Supplied records.
========================================

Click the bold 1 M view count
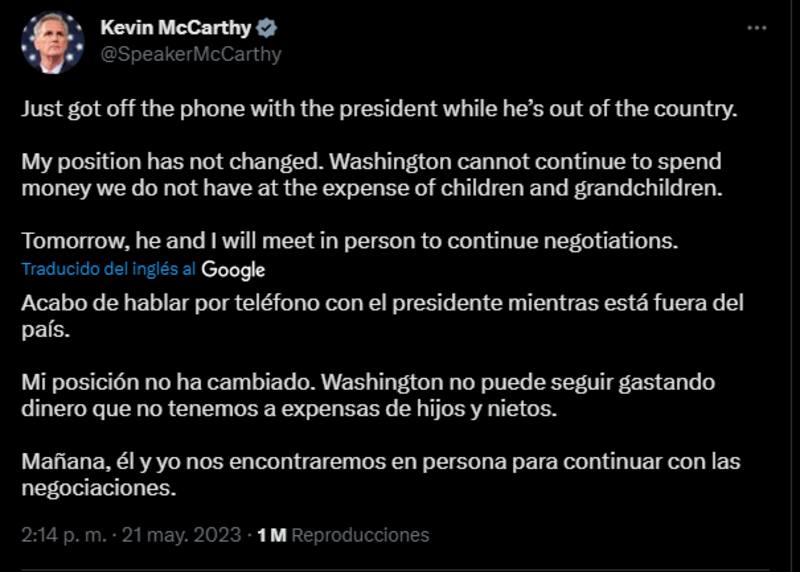The height and width of the screenshot is (572, 800). (272, 535)
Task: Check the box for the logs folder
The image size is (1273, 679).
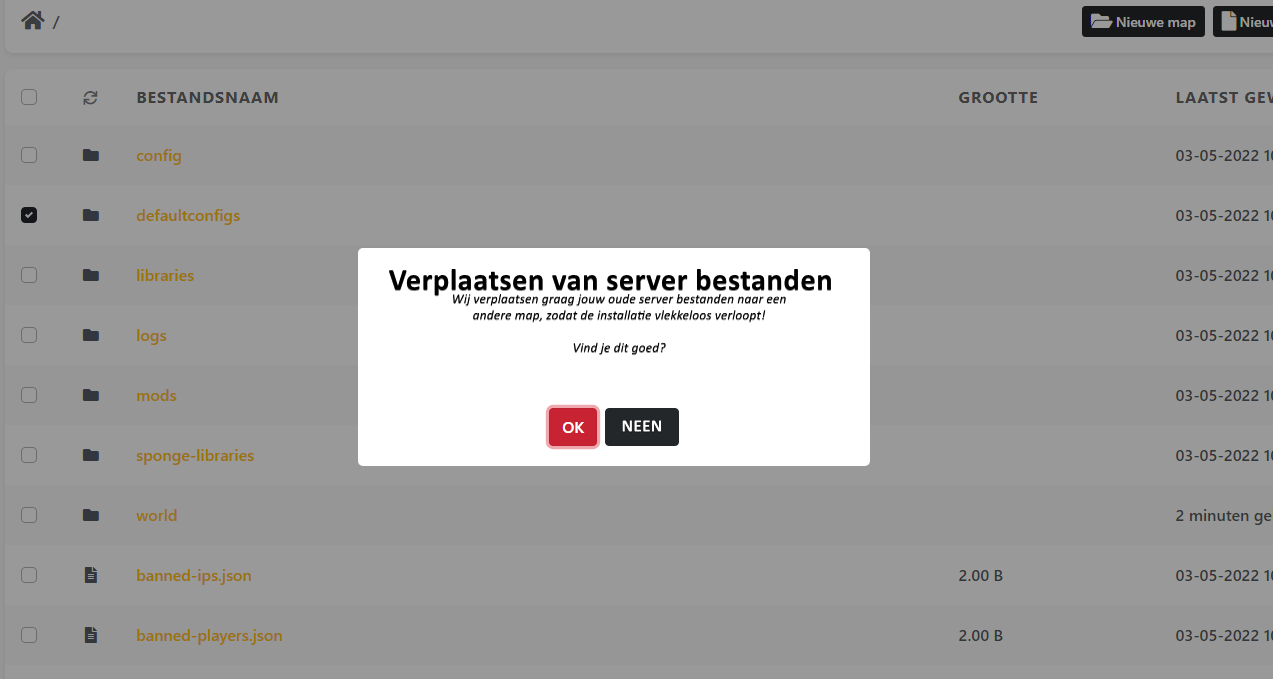Action: click(x=29, y=335)
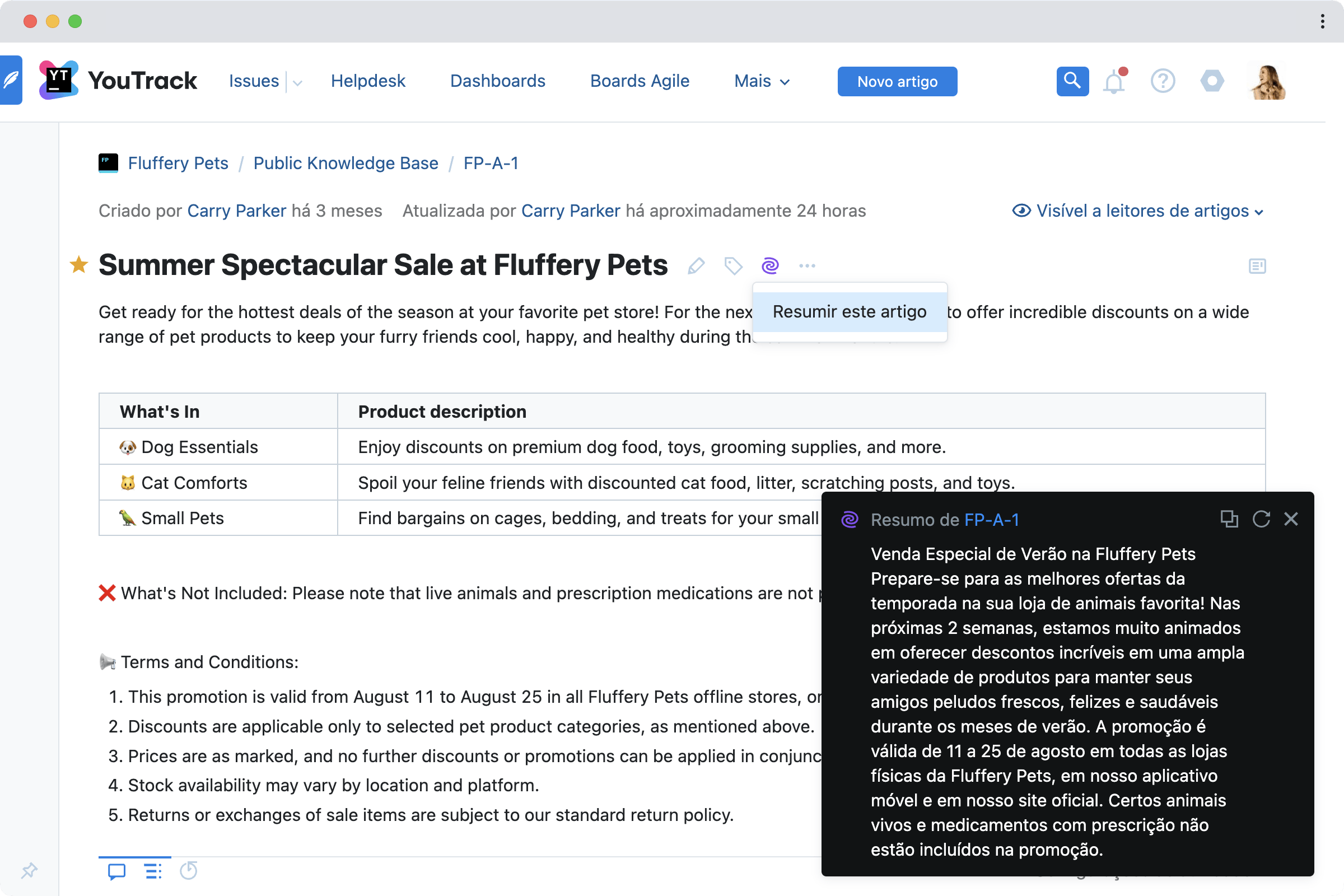Toggle the star on the article
The height and width of the screenshot is (896, 1344).
79,264
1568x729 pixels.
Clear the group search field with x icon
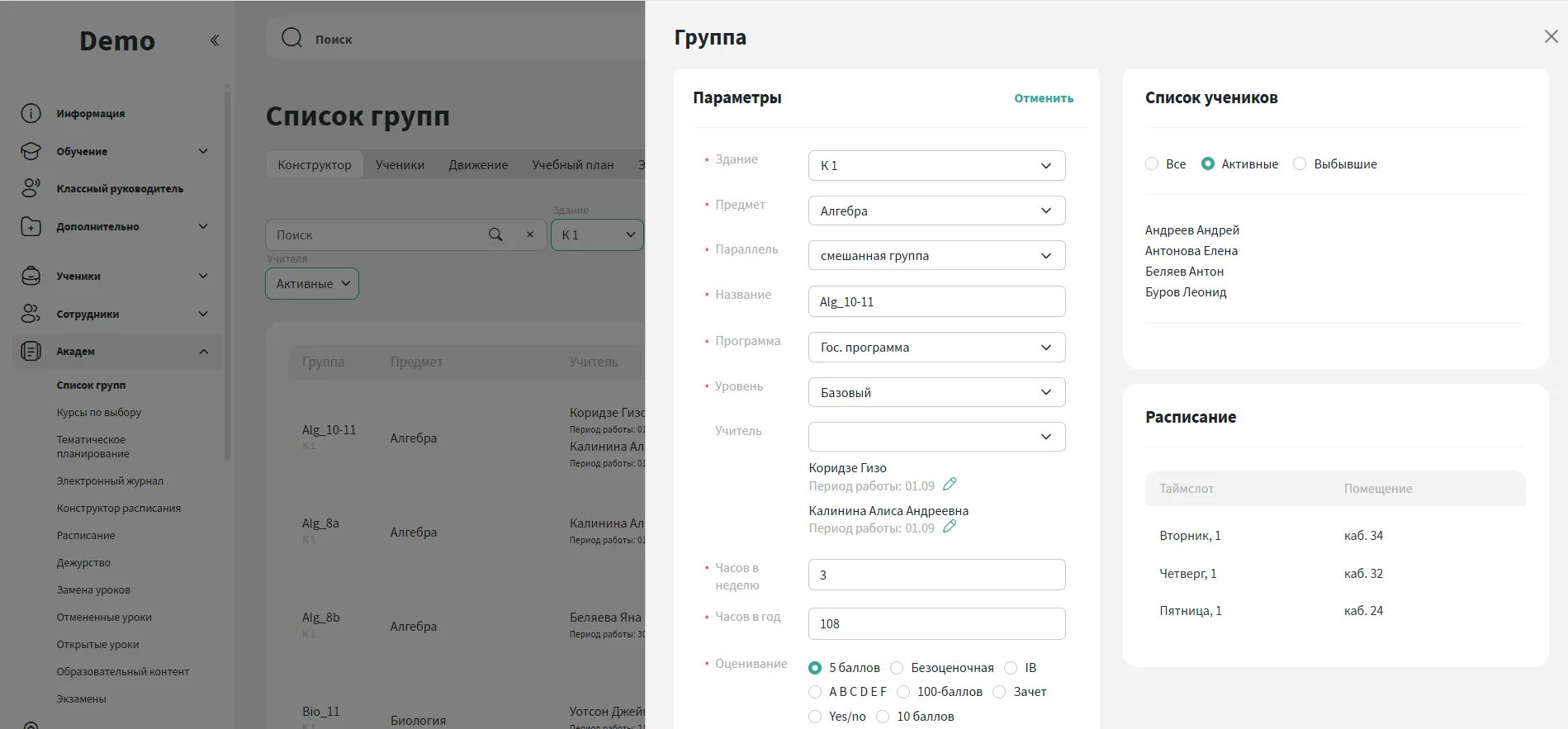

========================================

Set exercise.
Recast every line of the data above as a JSON list of strings, with one string per line and blank lines omitted. Leave the pictures out of the answer.

Finished task.
[
  "Click the bold 1 M view count",
  "The height and width of the screenshot is (572, 800). (272, 535)",
  "Task: Check the box for the logs folder",
  "The image size is (1273, 679).",
  "Action: click(x=29, y=335)",
  "Toggle the star on the article",
  "The height and width of the screenshot is (896, 1344).",
  "79,264",
  "1568x729 pixels.",
  "Clear the group search field with x icon"
]